Consistency

  1. Entities as members of disjoint classes
  2. Misplaced classes
  3. Misplaced properties
  4. Use of members of deprecated classes or properties
  5. Undefined classes
  6. Undefined properties
  7. Ontology Hijacking

Consistency

Entities as members of disjoint classes

For the calculation of this metric we first execute the following query on the SPARQL endpoint for recover all the triples with the $owl:disjointWith$ predicate:

PREFIX owl: <http://www.w3.org/2002/07/owl#>
SELECT DISTINCT (COUNT(?s) AS ?triples)
WHERE
{?s owl:disjointWith ?o.}

To obtain the final value of the metric, we need also the number of entities in the KG. To recover this number, we follow the same method described here. Lastly, with the following formula we obtain the value of the metric (where $E_{KG}$ is the set of all KG entities and $disjV$ is the number of triples recovered with the previuos query).

\[m_{disjV} = \frac{numDisj}{E_{KG}}\]

Misplaced class

For this metric we have to check if there is any class (declared like this in the KG) that is used as property and this mean that is used as predicate in the triple. We first recover all the properties in the KG with the following query:

PREFIX owl: <http://www.w3.org/2002/07/owl#>
PREFIX skos: <http://www.w3.org/2004/02/skos/core#>
PREFIX rdf:  <http://www.w3.org/1999/02/22-rdf-syntax-ns#>
SELECT DISTINCT ?o
WHERE {
{ ?o a rdf:Property}
UNION
{?o a owl:DatatypeProperty}
UNION
{?o a skos:Property}
UNION
{?o a owl:DatatypeProperty}
UNION
{?o a owl:AnnotationProperty}
UNION
{?o a owl:OntologyProperty}
UNION
{?o a rdfs:subPropertyOf}
UNION
{?o a rdfs:Property}
}

Then with the following algorithm we calculate the number of triples with this problem

In the end, the following formula allow us to quantize the metric:

\[m_{mispP} = 1.0 - \frac{numMissP}{|T_{KG}|}\]

Misplaced properties

In this case however we must ensure that values defined as properties are not used as classes. With the following query we obtain all the classes declared in the KG:

PREFIX owl: <http://www.w3.org/2002/07/owl#>
PREFIX rdf: <http://www.w3.org/1999/02/22-rdf-syntax-ns#>
SELECT DISTINCT ?s
WHERE {?s rdf:type owl:Class}

With the following algorithm instead we count the number of triples that have this problem.

drawing

Finally, the following formula help us to quantize the metric (where $T_{KG}$ is the set of all triples in the KG):

\[m_{mispP} = 1.0 - \frac{numMissP}{T_{KG}}\]

Use of members of deprecated classes or properties

For the calculation of this metric, we execute the following query that count the number of triples in the KG with the predicate owl:DeprecatedClass and owl:DeprecatedProperty.
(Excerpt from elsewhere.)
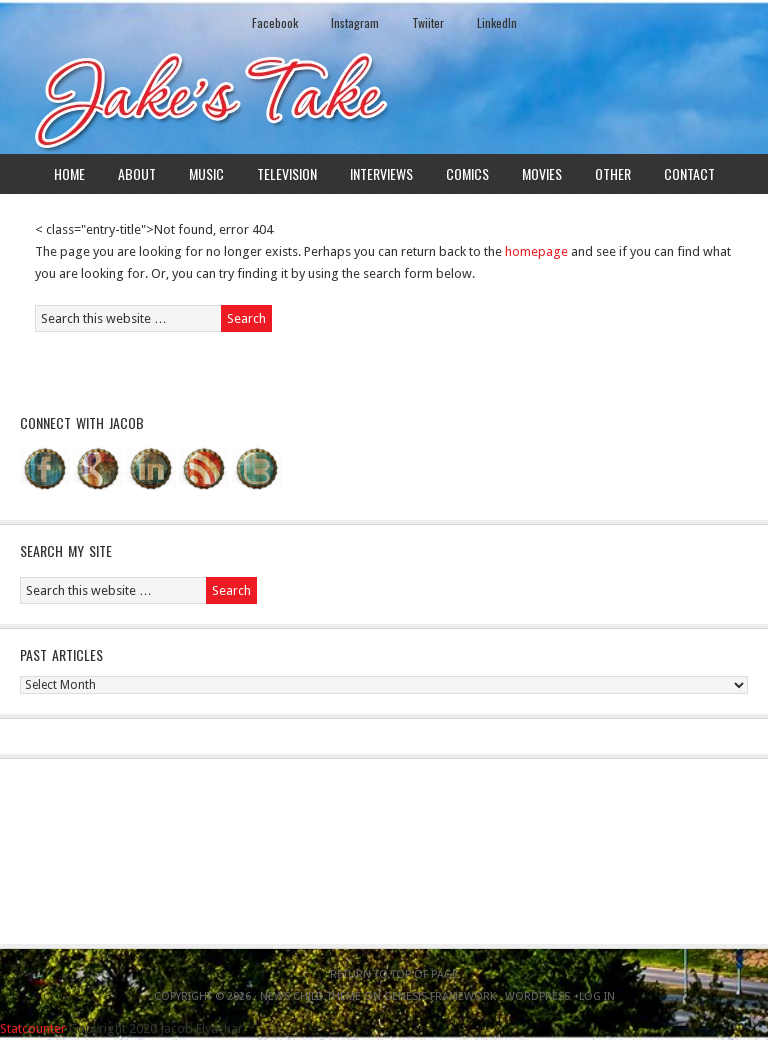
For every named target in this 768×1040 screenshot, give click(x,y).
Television (287, 173)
Note that we rely on the fact that whoever created the dataset knows that that class or property is deprecated, but uses it by reporting it.

PREFIX rdf: <http://www.w3.org/1999/02/22-rdf-syntax-ns#>
PREFIX owl: <http://www.w3.org/2002/07/owl#>
SELECT DISTINCT ?s
WHERE{
{?s rdf:type owl:DeprecatedClass}
UNION
{?s rdf:type owl:DeprecatedProperty}
}

Then we quantize it with the following formula, in which $C_{KG}$ and P_{KG} are respectively the set of all classes and the set of all properties in the KG, and $numDeprecated$ is the value return by the previuos query,

\[m_{deprec.} = 1.0 - \frac{numDeprecated}{|C_{KG} + P_{KG}|}\]

Undefined classes

It is necessary to verify that there is no use of classes that have not been appropriately defined. With the following query we recover all classes and properties declarations that are executed.

PREFIX rdf: <http://www.w3.org/1999/02/22-rdf-syntax-ns#>
SELECT DISTINCT ?s
WHERE {?s rdf:type ?o}

And then we use the following algorithm

drawing

This formula, where $T_{KG}$ is the set of all KG triples

\[m_{undefC} = 1.0 - \frac{numUndefC}{T_{KG}}\]

give us the metric value.


Undefined properties

The calculation of this metric is equal to the previous, but in this case we focus on the properties, that is, on the predicate in the triple.

Similar to the previous case, the following formula allow us to quantize the metric, where $T_{KG}$ is the set of all KG triples.

\[m_{undefP} 1.0 - \frac{numUndefP}{|T_{KG}|}\]

Ontology Hijacking

We need the terms defined inside the KG, to check whether standard terms have been redefined. Let’s recover all classes and properties declarations in the same way as done for the undefined classes and undefined properties, by using the same query used here. Then we use the Linked Open Vocabulary REST API (LOV), to search if the selected one is a standard term. The following algorithm allow us to detect the problem:

drawing

If the problem is present, the data is assigned a value 1, otherwise 0.